- **Data supplied**
════════════════

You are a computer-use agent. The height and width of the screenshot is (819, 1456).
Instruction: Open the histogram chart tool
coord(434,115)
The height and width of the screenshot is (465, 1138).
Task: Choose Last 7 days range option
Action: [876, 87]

════════════════

- **Given exercise**
Rewrite all the records above, changing "histogram" to "pie" and leaving everything else as it is.

- **Task response**
You are a computer-use agent. The height and width of the screenshot is (819, 1456).
Instruction: Open the pie chart tool
coord(434,115)
The height and width of the screenshot is (465, 1138).
Task: Choose Last 7 days range option
Action: [876, 87]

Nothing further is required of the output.